Auf Weizen verzichten – so geht’s

WeizenEs ist nicht so einfach, wenn beispielsweise der Arzt empfiehlt, auf weizenfreie Ernährung umzustellen. Denn der Weizen ist bei uns ein allgemeines Grundnahrungsmittel. Er ist nicht nur Mehl enthalten, sondern in vielen Nahrungsmittel, wo man ihn gar nicht vermutet. Beispielsweise in Backpulver, Eiscreme, Wurstaufschnitt, Fertiggerichten und in vielen weiteren verpackten Lebensmitteln. Sogar in manchen Medikamenten gibt es ihn. Weizenfrei essen heißt also: beim Einkauf sehr aufpassen!

Beispielsweise in der Bäckerei – In einem gewöhnlichen Roggenbrot ist nämlich nicht nur Roggen drin! Da gibt es einen Leitsatz für Brot und Kleingebäck, der gibt nur 90 Prozent Roggenmehl vor. Die restlichen 10 Prozent sind dann Weizenmehl.
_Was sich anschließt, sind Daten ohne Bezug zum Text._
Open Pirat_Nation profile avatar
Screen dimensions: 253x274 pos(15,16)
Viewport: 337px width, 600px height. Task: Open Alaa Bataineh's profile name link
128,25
Wer hätte das gewusst?
Da wir ein Land der Brotliebhaber sind, ist es schwer, ganz auf die köstlichen Brotangebote zu verzichten. Eine Alternative wäre, Brot selber zu backen. Wenn man genau hinsieht, ist es einfacher, als einen Kuchen zu backen. Die Zutatenliste ist überschaubar und viele Geschäfte haben längst weizenfreie Mehle im Angebot.

Den Morgen kann man statt mit Brot genauso gut mal mit Haferflocken und Rosinen oder frischen Beeren beginnen. Wenn man Joghurt oder Quark mit ein bisschen Amarant dazu gibt, das sättigt gut. Ein Rührei mit Tomaten und Sonnenblumenkernen sättigt ebenfalls für eine Zeit und abends schmecken Tomaten mit Mozzarella.

Gegen den Hunger zwischendurch, wo man eigentlich gern was vom Bäcker nascht, helfen auch Nüsse oder ein Stück Käse, hartgekochte Eier, oder auch mal ein Stück Schokolade. Man will ja nicht abnehmen, sondern eine langfristige Ernährungsumstellung anpeilen.

Beim Essen im Restaurant wird es schwieriger. Da ist die mediterrane Küche oft zu empfehlen. Oder man fragt nach frischem Gemüse ohne Sauce, besser ist Kartoffeln oder Reis statt Nudeln zu essen. Bei frisch zubereiteten Fleisch- oder Fischgerichten kann man bitten, auf die Panade oder auf Fertigsaucen zu verzichten.

Was aber zu bedenken ist, so die Experten, dass der Verzicht auf Weizen Reaktionen hervorrufen kann wie Kopfschmerzen, Reizbarkeit oder Kreislaufschwierigkeiten. Jeder reagiert da anders. Ein Tipp wird gegeben: Mit der Umstellung an einem langen Wochenende zu beginnen! Aber schon nach kurzer Zeit stellen sich positive Nebeneffekte ein. Man denkt dann auch nicht immer dauern an Essen und an die leckeren Sachen aus den Bäckereien. Viele Menschen werden außerdem fitter und können sich besser konzentrieren. Auch ein Völlegefühl tritt nicht mehr auf.